The new offering comes as prediction markets are making changes to address pressures from regulators and lawmakers at the state and federal level.
For example, Kalshi announced Monday (March 23) that it had established protections to prevent politicians, athletes and other relevant people from trading in certain politics and sports markets on its platform.
The company said these capabilities are designed to prevent insider trading and market manipulation, have been in the works for months, and address Commodity Futures Trading Commission (CFTC) guidance and proposed federal legislation to prevent insider trading.
“All markets have bad actors, and we believe that staying ahead of bad actors means developing new technology and policies,” Kalshi said in a blog post.

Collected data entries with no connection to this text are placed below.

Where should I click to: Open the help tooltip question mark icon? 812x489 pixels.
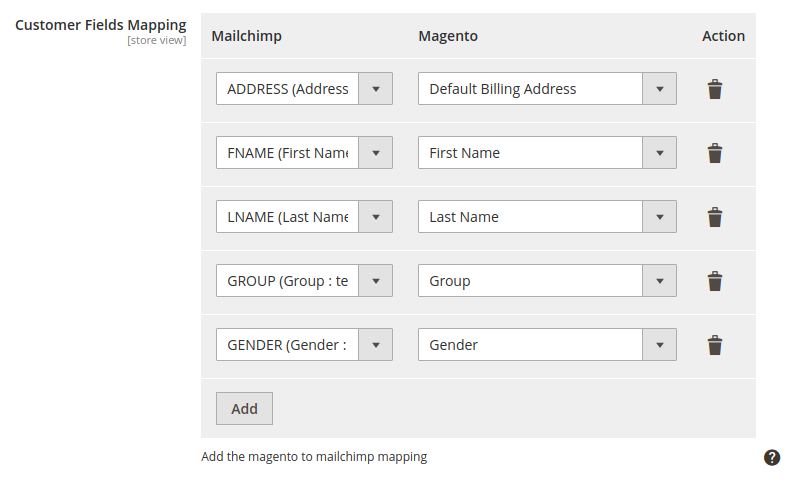click(772, 457)
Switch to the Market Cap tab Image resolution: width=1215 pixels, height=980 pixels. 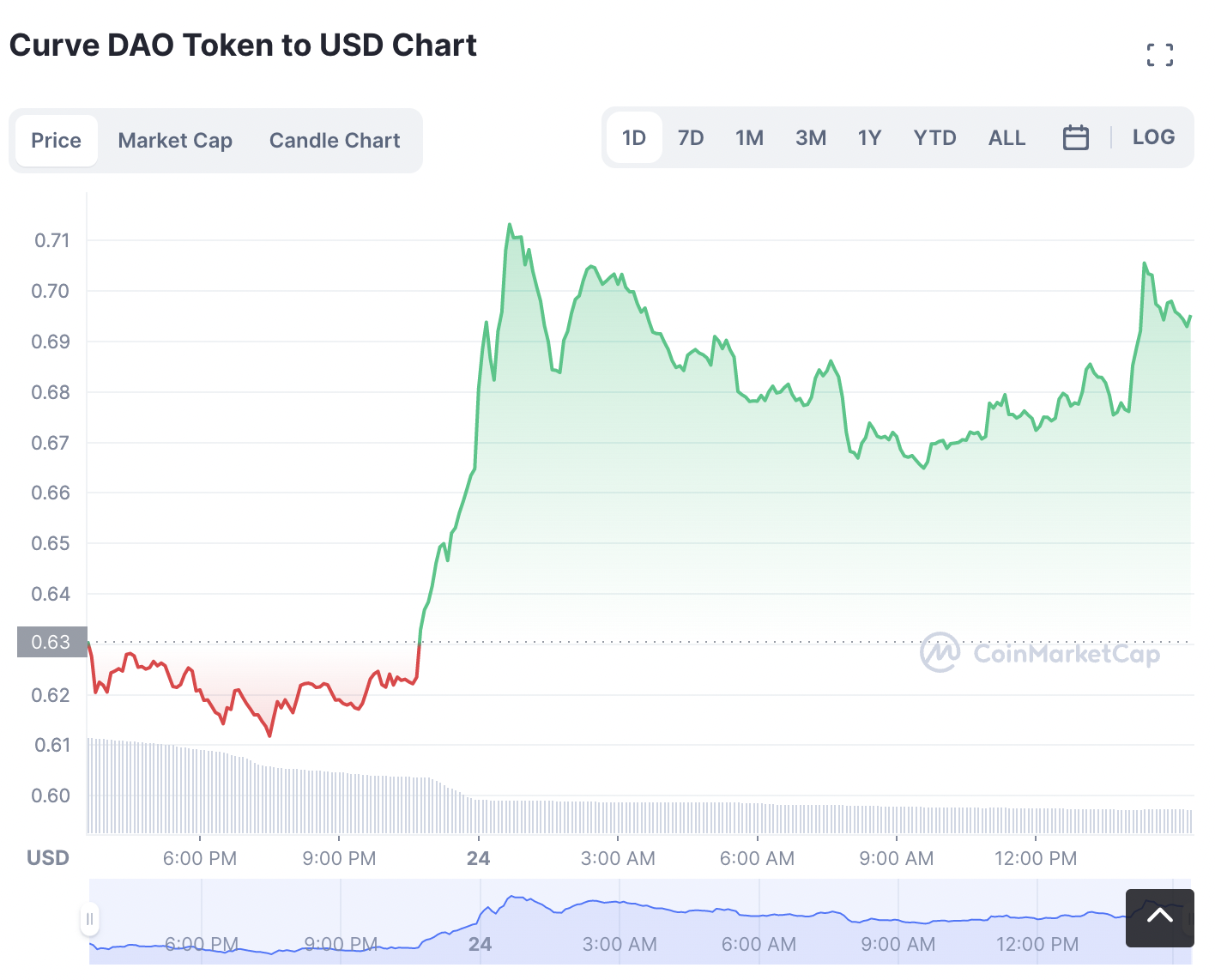point(175,141)
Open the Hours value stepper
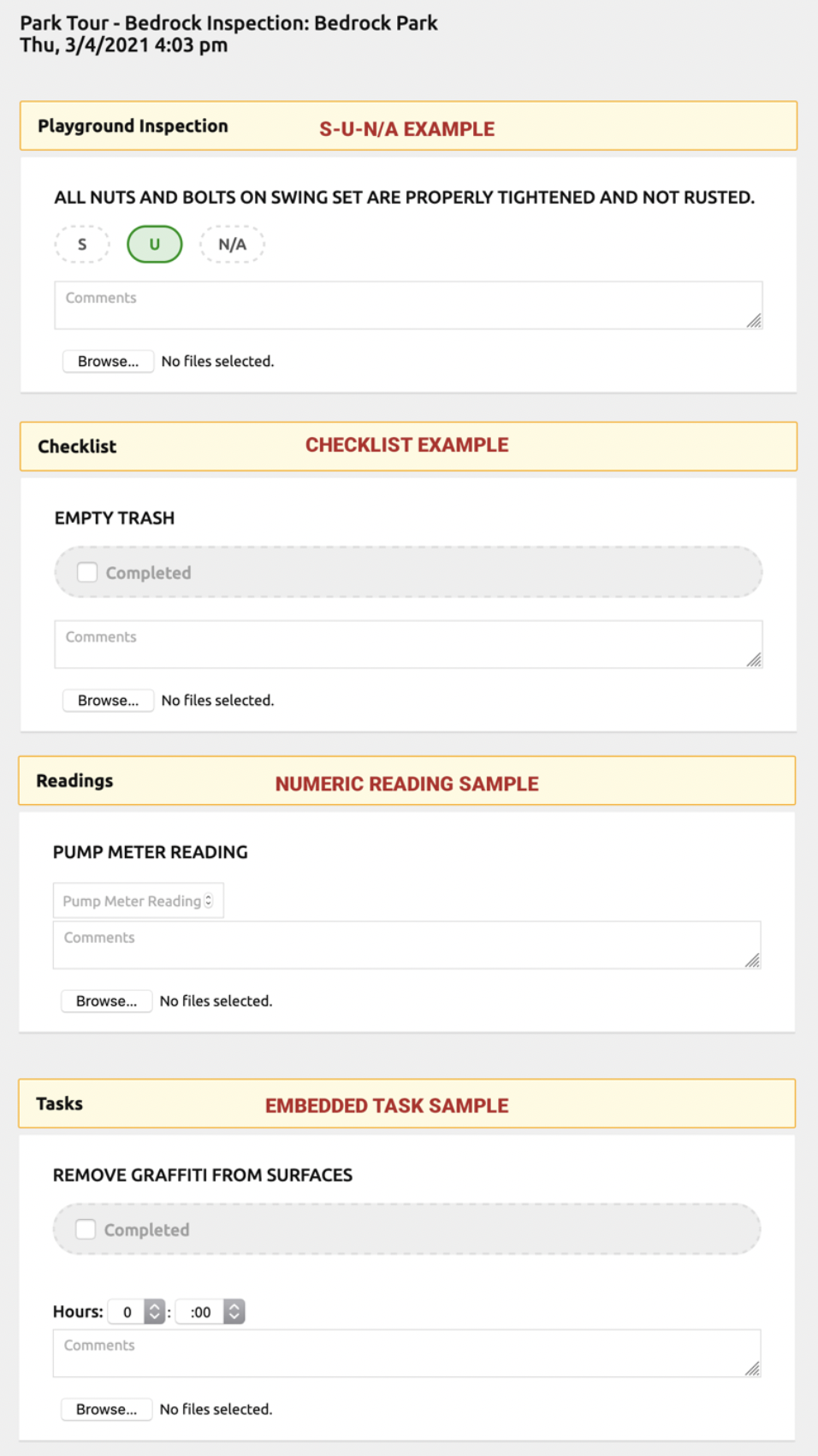The height and width of the screenshot is (1456, 818). pyautogui.click(x=154, y=1311)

Polymarket made a similar move Monday, updating its rules to prevent trades by people who have confidential information about the outcome or likely outcome of the event in question.
Users are also prohibited from trading on confidential information shared by “someone who owed a preexisting duty of trust or confidence to someone else,” if they know the person who shared the information would be barred from trading on it themselves, the rules say.
“Markets thrive on clarity,” Neal Kumar, chief legal officer of Polymarket, said in the release. “These rule enhancements make our expectations abundantly clear for every participant across both platforms and highlight the compliance infrastructure we have already built.